A couple hours later, I get the call that he’s just going to crash up in SD for the night.  It’s almost 1am and he falls asleep driving at night so logical Hannah is glad he’s being safe.  Emotional Hannah is pissed.  How dare he not show up for the amazing night he knew nothing about?  How could he so heartlessly decide based on sense and rationality?  Hmph.

End scene.

This is just one little snippet of how, I’m realizing, I allow my dashed expectations of something to ruin my mood and dictate my responses.  One would think that being a teacher would have given me endless patience and humor to work around upheavals.  Apparently, however, my ability to roll with the punches is left at the classroom door.

I am a planner, through and through.  I get a buzz from timing out the perfect event or imagining exactly how certain scenarios will play out in my mind.  Spoiler alert: my mind and reality are like ex’s who don’t speak, apparently—nothing ever goes as imagined.

The situation last night made me wonder–WHY is having a failed expectation such a blow?  Why can’t I just shrug it off and go merrily tra-la-laing back into the flow of things?

After some contemplation, I realized that I am treating every situation as if the other party knows about and/or is rooting for my perfectly planned out scenario and is acting accordingly.  Even though I logically know this is not true, when life proves that this is not the case, I tend to take it pretty hard.

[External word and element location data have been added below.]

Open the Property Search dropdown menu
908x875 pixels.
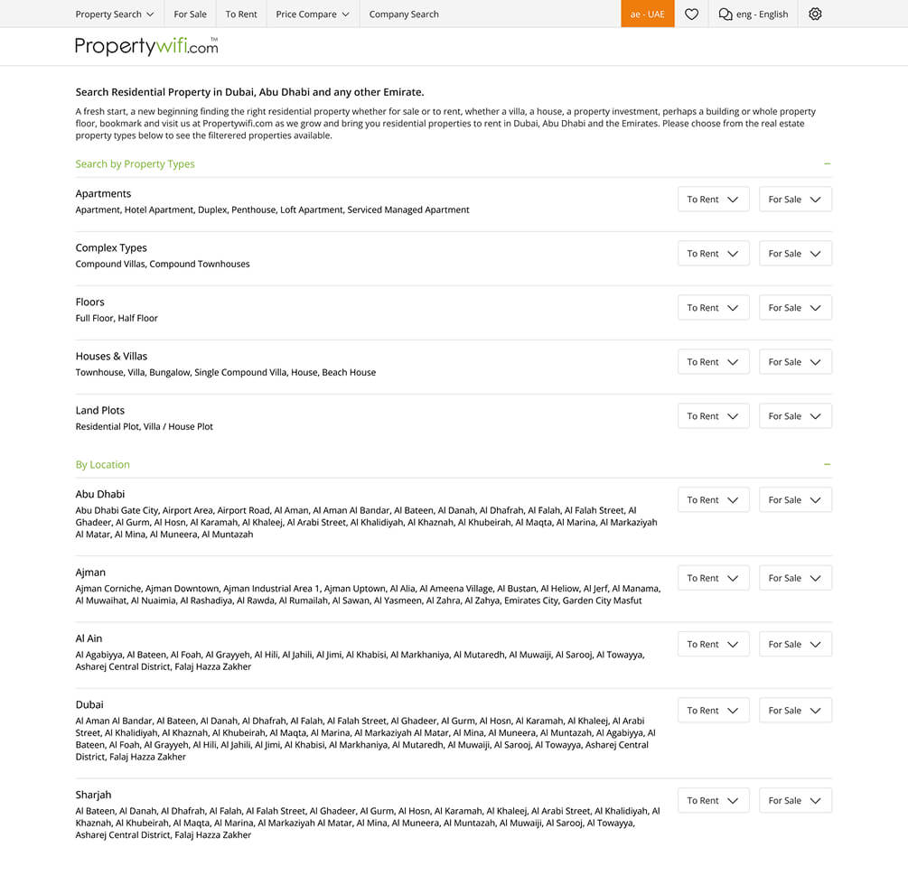coord(115,14)
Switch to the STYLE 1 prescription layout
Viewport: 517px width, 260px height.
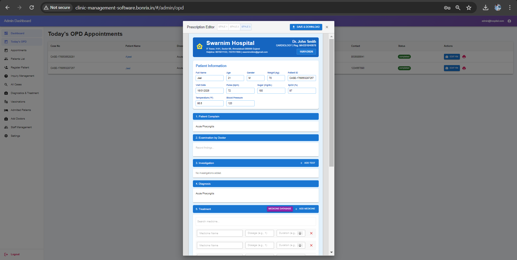(x=223, y=27)
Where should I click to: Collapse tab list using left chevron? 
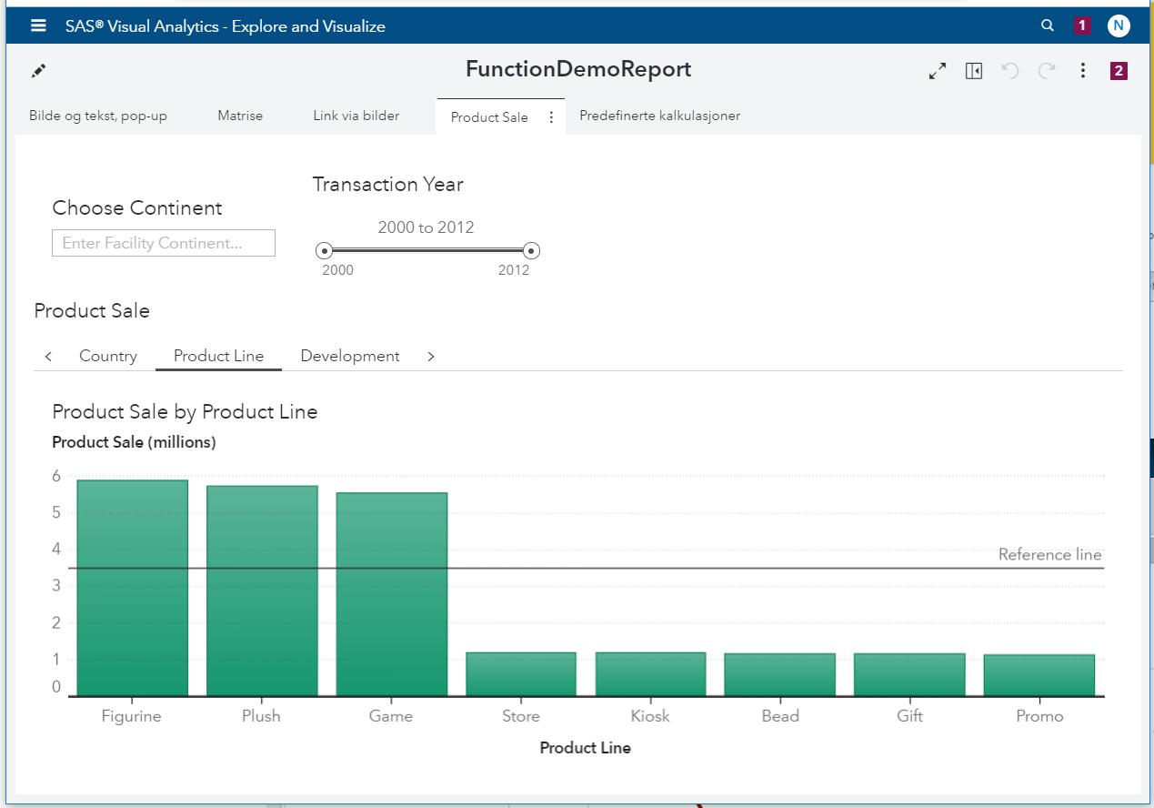pyautogui.click(x=48, y=356)
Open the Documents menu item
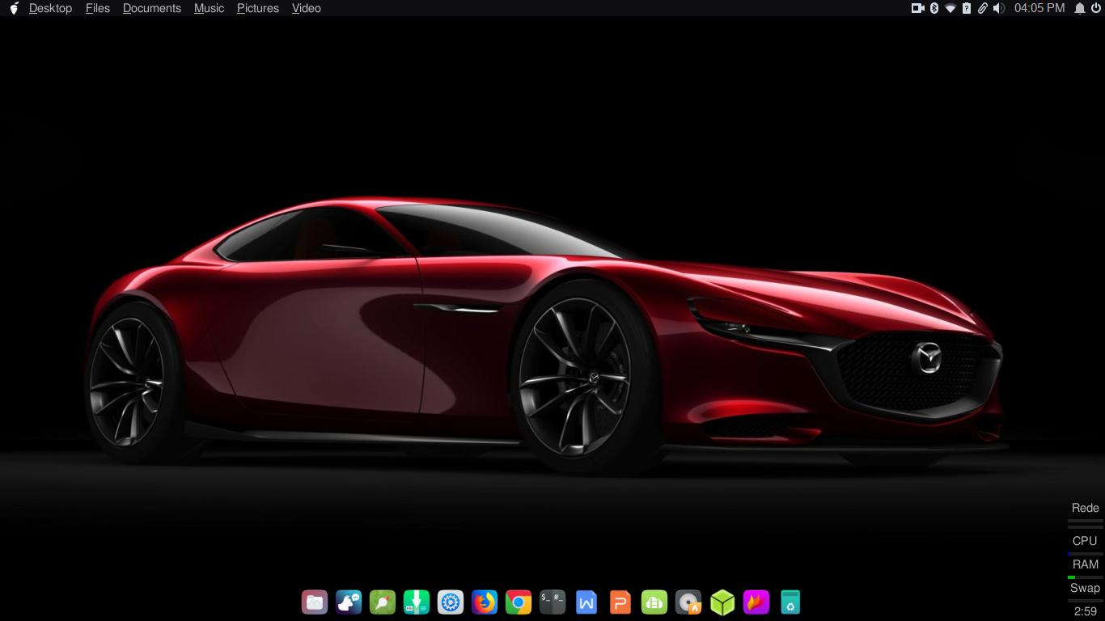Screen dimensions: 1105x621 click(x=152, y=8)
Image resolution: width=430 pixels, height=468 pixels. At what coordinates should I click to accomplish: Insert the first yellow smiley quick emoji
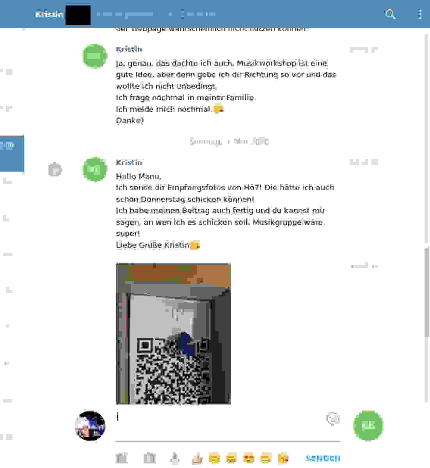(x=214, y=458)
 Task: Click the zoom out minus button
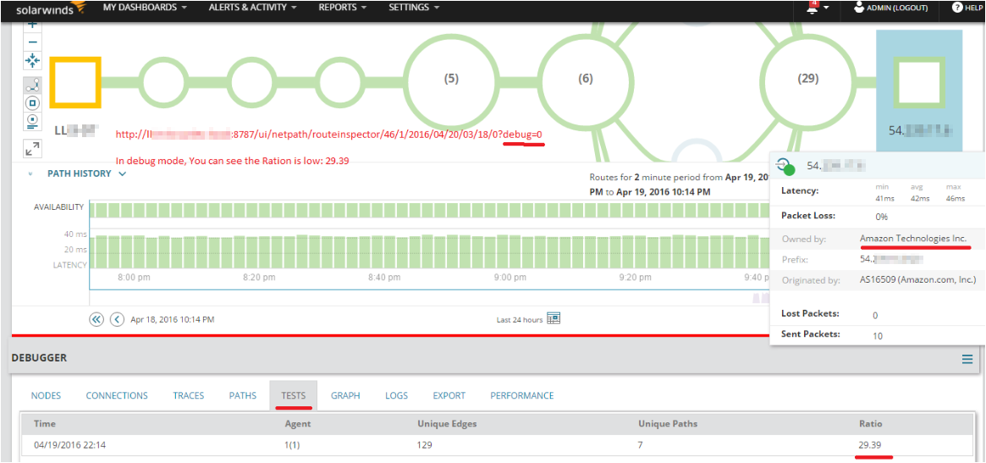[33, 42]
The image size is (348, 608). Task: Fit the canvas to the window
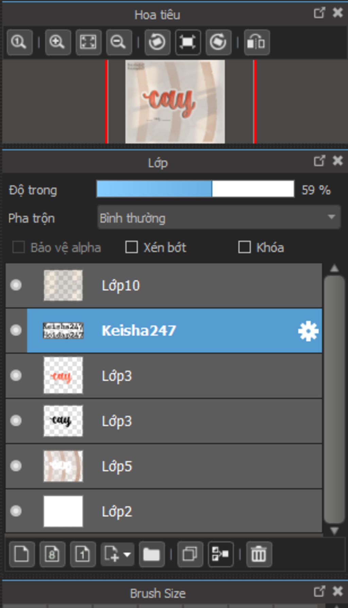coord(88,42)
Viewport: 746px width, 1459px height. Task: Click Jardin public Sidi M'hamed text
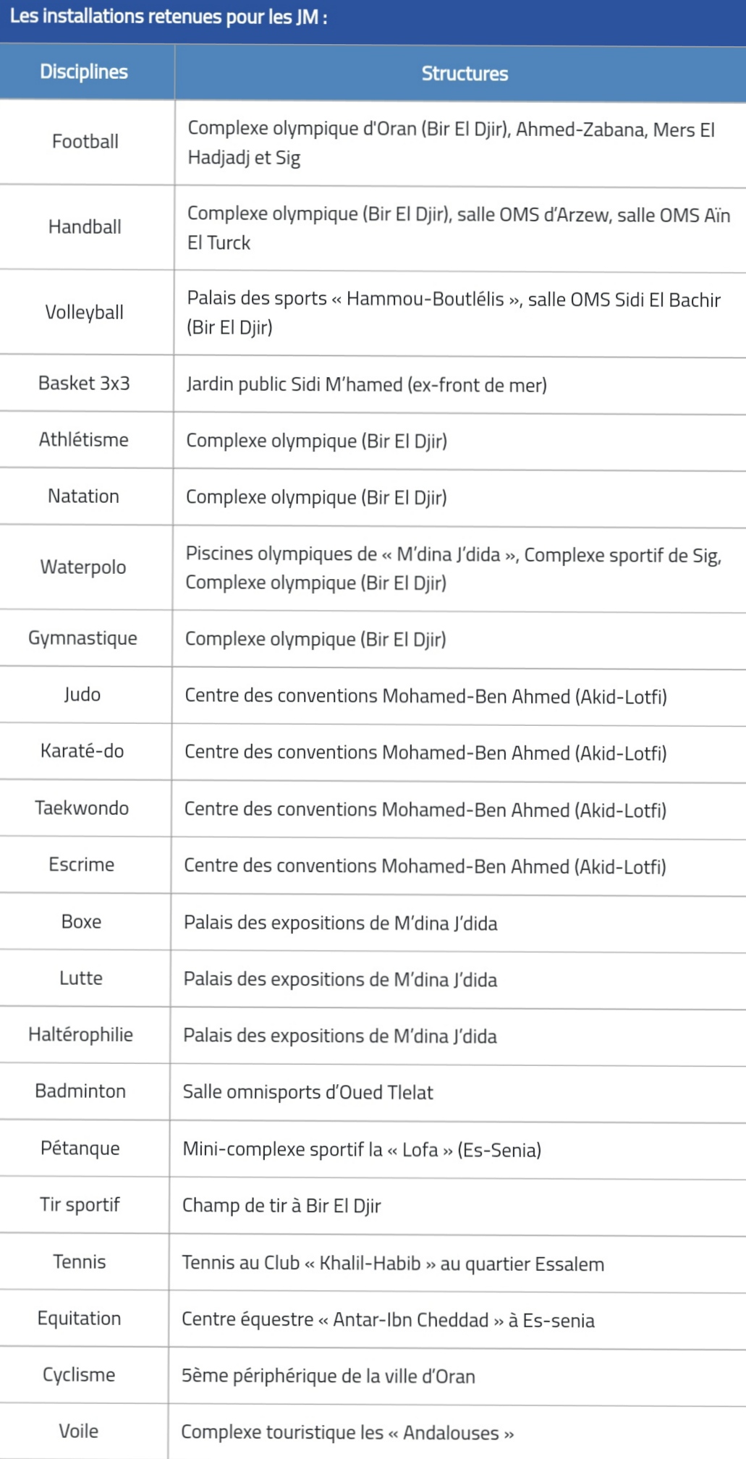tap(366, 384)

One song that has spoken to me in particular concerning the above situation is “Life Changes” by Thomas Rhett.  One lyric specifically states “You make your plans and you hear God laughing” and if that doesn’t describe my life with ACCURACY I don’t know what does.

I’m realizing that I need to accept people for who they are and let them react to things in the way that they’re going to react and (this is key) BE OK WITH THEIR REACTION.  Above all, I need to assume that people have positive motivations, not negative (until PROVEN incorrect).

I think that this basic, foundational assumption is at the core of all contentment.  Why would I willingly assume that people are out to get me?  Why would I put myself into a state of sadness and anger when I could put on a different mind frame and literally transform EVERYTHING?

I also think that shifting my initial approach to the situation will help exponentially: instead of saying to myself “It will go like____“, I should be saying “I’d like it to go like_____“.  Just that tiny, tiny rewording will monumentally change how I view any deviations from how I thought it might play out.

For example, instead of saying “My dinner party will start at 7pm”, say “I’d like the party to start at 7pm.”  In the first scenario, if the party hasn’t started yet and it’s 7:10, panic starts a’brewing.  In the second, if it’s 7:10 and it hasn’t started yet, flexibility comes in to play: “Oh, well, let’s wait until so and so arrives, and then we can kick things off”.

Instant mindset shift.  Instant relief.  Instant enjoyment.

Because really, that’s what life boils down to: ENJOYMENTYou cannot have joy in the present moment if you are constantly comparing it to a fake moment you have placed upon a pedestal.

I don’t know about you, but I don’t want to go through my life miserable simply because I’m throwing a mental tantrum about how things should be versus how they are.  Life is too precious to waste on wishes and should-haves and why-didn’t-they’s.

So, my promise to myself is this:

From this moment forward, I will keep my standards high and my expectations low.  I will know what I am worth and also enjoy what I am given.  I will not settle, yet I will be content with what I have. 

Paradoxical?  Yes.  But that, my friends, is life.  And what greater honor do we have than to live it, learn from it, and wholeheartedly love it every. damn. day?